Validation Result: Topology constraints working as designed

Production Deployment Note: The hostname-level constraint uses ScheduleAnyway (best-effort) to ensure StatefulSets can schedule successfully even when perfect node-level balance is not achievable. This prevents scheduling deadlock while maintaining strict zone-level protection. Zone-level distribution remains strictly enforced with DoNotSchedule to prevent concentration.
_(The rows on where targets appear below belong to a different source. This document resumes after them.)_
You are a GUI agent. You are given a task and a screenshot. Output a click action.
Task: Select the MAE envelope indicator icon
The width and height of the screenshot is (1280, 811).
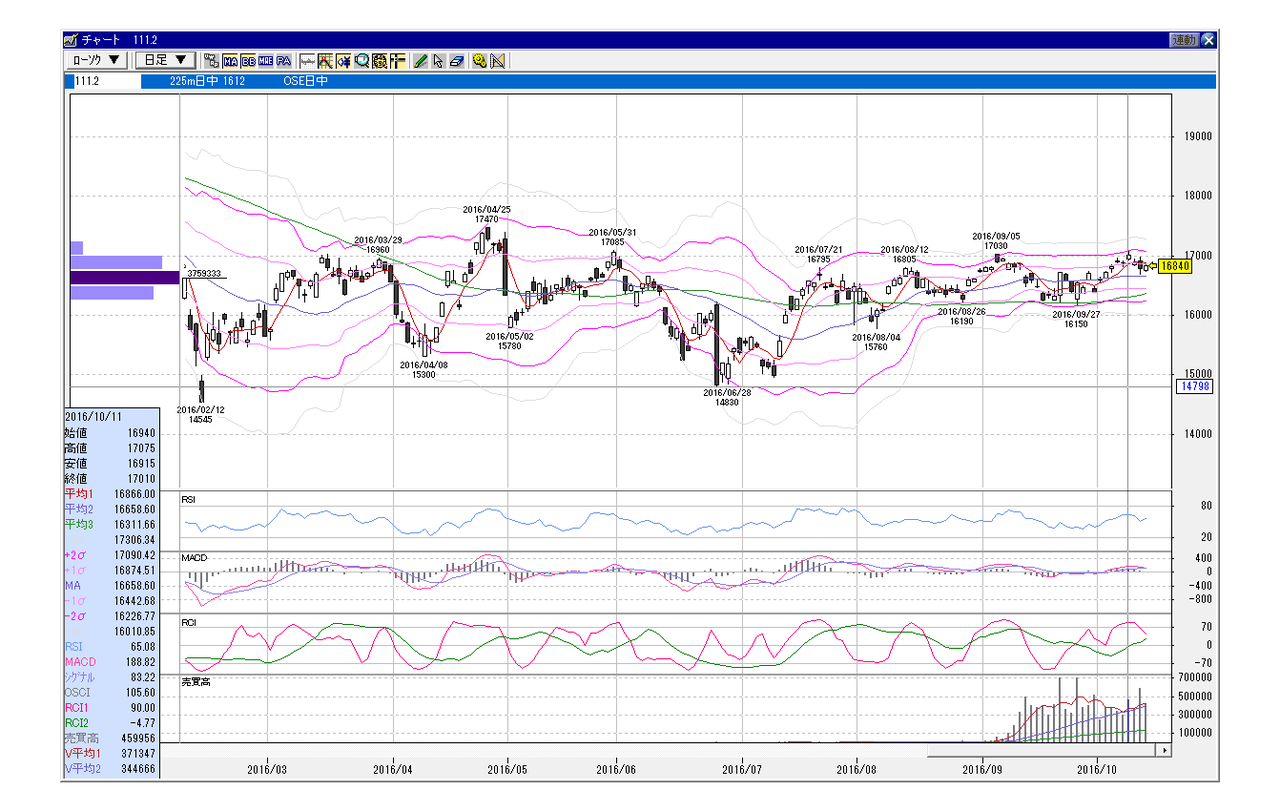265,60
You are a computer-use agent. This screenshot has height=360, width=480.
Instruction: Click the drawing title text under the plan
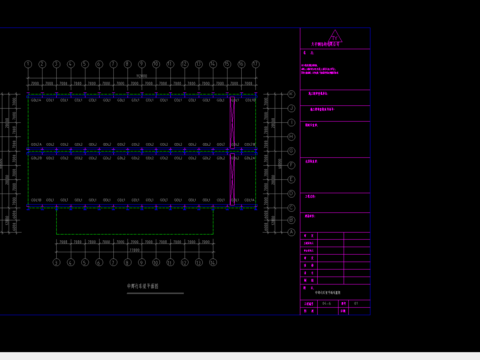tap(143, 286)
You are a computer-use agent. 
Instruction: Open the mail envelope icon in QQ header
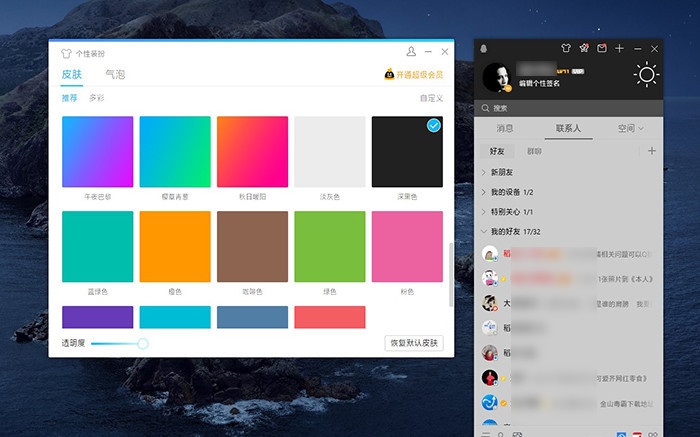(x=602, y=48)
Known Limitation (By Design)

Complete Zone Failure Behavior:

  • When an entire availability zone becomes unavailable (all nodes cordoned/failed), affected StatefulSet pods cannot reschedule to remaining zones
  • Pods remain in Pending state until the failed zone recovers
  • This is the intended behavior with strict zone-level constraint: maxSkew: 1 + whenUnsatisfiable: DoNotSchedule

Why This is Acceptable:

  1. Primary Goal Achieved: Prevents cross-nodepool pods from concentrating in a single zone during normal operations
  2. Rare Scenario: Complete zone failures are uncommon (Azure/AWS/GCP multi-zone SLA > 99.99%)
  3. Planned Maintenance: Production zone maintenance is typically planned, allowing for graceful pod draining
  4. Trade-off Decision: Temporary unavailability during zone outage vs. chronic concentration risk in normal operations
  5. Production Safety: Hostname-level constraint uses ScheduleAnyway to prevent scheduling issues during normal operations while zone-level remains strict

Recovery: Once the zone becomes available again, pods automatically reschedule and rebalance:

kubectl uncordon <zone-nodes>
# Pods reschedule automatically to restore balanced distribution

Alternative Constraint Options

If different scheduling behavior is required, consider:

Option A: Strict Hostname Enforcement

whenUnsatisfiable: DoNotSchedule  # For both zone AND hostname
  • Warning: May cause scheduling deadlock in constrained environments
  • Only recommended for clusters with abundant stateful node capacity

Option B: Relax Zone Constraint

# Zone-level
whenUnsatisfiable: ScheduleAnyway  # Allows zone concentration

# Hostname-level  
whenUnsatisfiable: ScheduleAnyway  # Current: best-effort spreading
  • Warning: Weakens primary PSCLOUD-64 protection
  • Not recommended for production multi-zone deployments

Option C: Increase Zone maxSkew

maxSkew: 2  # Allows more imbalanced zone distribution
  • Warning: Permits concentration (e.g., 0-2-1 or 1-3-2 distribution)
  • Reduces protection against zone failures

Current Implementation (Recommended): Uses strict zone enforcement (DoNotSchedule, maxSkew: 1) with best-effort hostname spreading (ScheduleAnyway, maxSkew: 1) to balance zone protection with reliable scheduling.